Even more so when one spouse is preoccupied with online social networking, technological gadgetry, or other non-marital pursuits. A conscious relationship begins with both parties finding and creating time for one another, even when it's inconvenient, even if it's not convenient. To put it simply, this indicates that you place a high value on your relationship with your significant other.
Another factor that aids in the development of a healthy relationship is the presence of genuine intimacy. The container of intimacy is a space where couples may converse and be vulnerable with one another in a safe and secure environment.
In this setting, couples may talk frankly about their darkest secrets and most terrifying anxieties without fear of offending their spouse. According to John Gottman, lovemaking is seen as an expression of closeness, but partners in aware relationships do not take any disparities in their wants or desires personally.
A container of trust is created from the beginning of conscious interactions. This mutual trust is built upon again and over again in a mindful partnership. Having a strong foundation of trust is what enables one or both partners to step away from anything or anybody that could jeopardize the relationship.
No one is "better" than anybody else in a conscious connection. In a relationship, each individual brings their unique biography and biology to the table, including their anxieties, concerns, obstacles, and personal strengths and limitations.
Conscious partners are not preoccupied with power, control, or influence in their relationship. When two people are in a committed relationship, they both know and respect one another's limits.

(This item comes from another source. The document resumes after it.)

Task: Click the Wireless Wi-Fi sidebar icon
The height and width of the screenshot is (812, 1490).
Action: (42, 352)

About "who I am" and "how I am," both partners in a conscious relationship are constantly increasing their knowledge and consciousness in the partnership. Learning new skills or information is an option if one or both of the partners are poor in interpersonal or interactional abilities.
Conscious relationships are those in which one partner sees the other as an extension of themselves. Both partners are mirrors of each other. Each becomes a source of feedback for the other, which is crucial. Each partner reflects the other in an open, loving, heart-felt way, without judgment or criticism. Self-awareness and progress are fostered by this mirroring.

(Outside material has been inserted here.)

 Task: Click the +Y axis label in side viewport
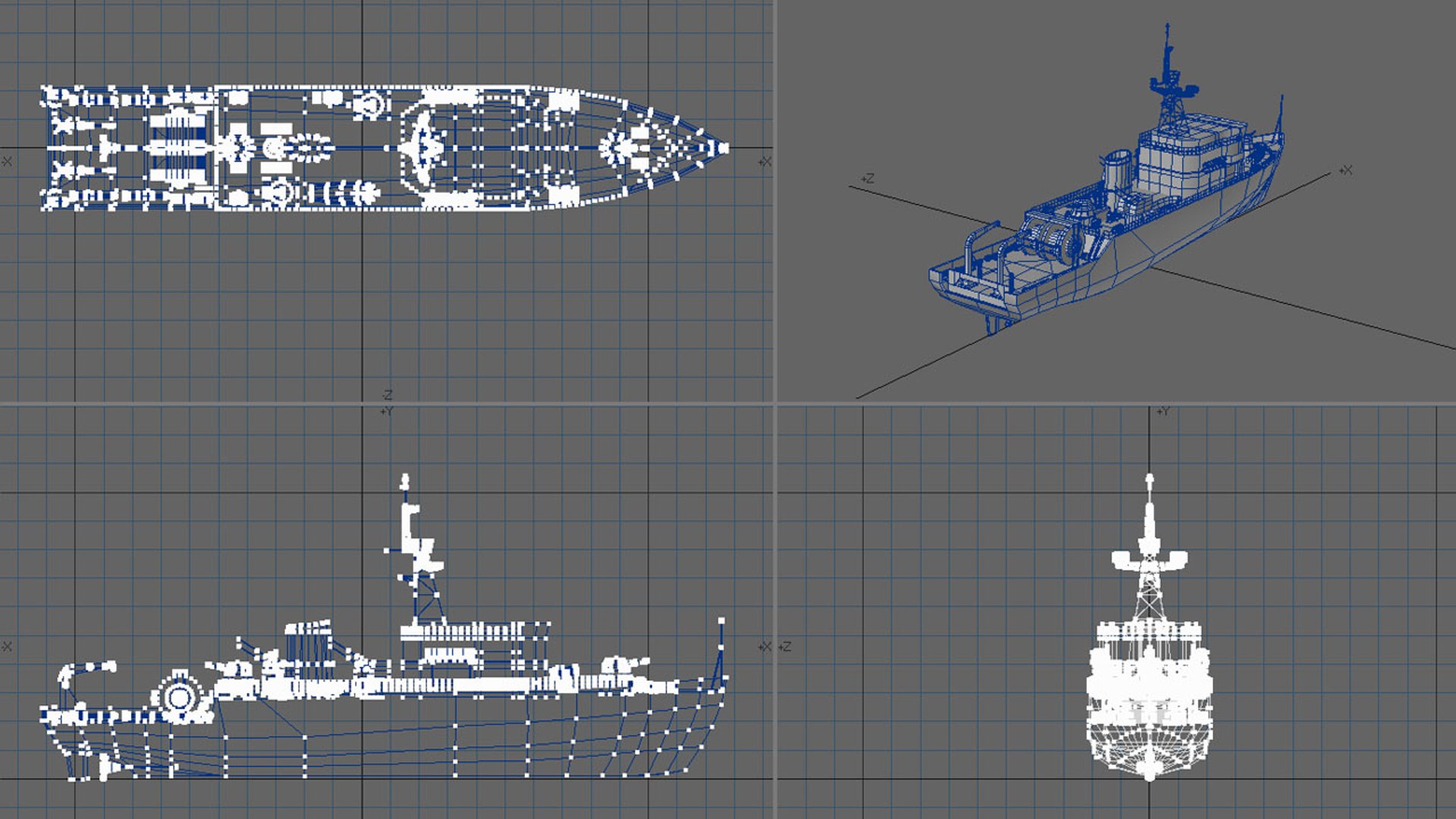[x=387, y=411]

All of us have been scarred by our early experiences. Relationships also promote healing. But only if we want to. Those who are in a conscious relationship have decided to use their connection to heal and develop.
Conscious relationships aren't for the faint of heart. Any kind of relationship isn't a walk in the park. What's the big deal? Both partners benefit from the process of healing and forgiving one another when old wounds and traumas come up again and again in a relationship that is based on conscious communication.
Each partner in a conscious relationship supports the other without judgment and from a place of compassion, understanding, and empathy where real love (and liking) exists from moment to moment.
Emotional and spiritual healing may be achieved on this foundation. Having a child isn't always a bed of roses. To become aware, one must have a tremendous amount of self-confidence, bravery, compassion, and dedication.
When it comes to serial monogamy, unsuccessful partnerships, or unhealthy relationships, conscious relationships are the solution. Cultivating aware, heart-centered relationships is a journey, not a destination. However, it is a trip well worth making.
Disclaimer of Relationships: This is the writer’s personal opinion and I take full responsibility for whatever has been published here. The opinion does not in any way represent the views and opinions of both individuals and organizations I work with and for. The information provided in this article is for informational purposes only. It is not meant to be relationship advice. Seek a duly licensed professional for relationship advice.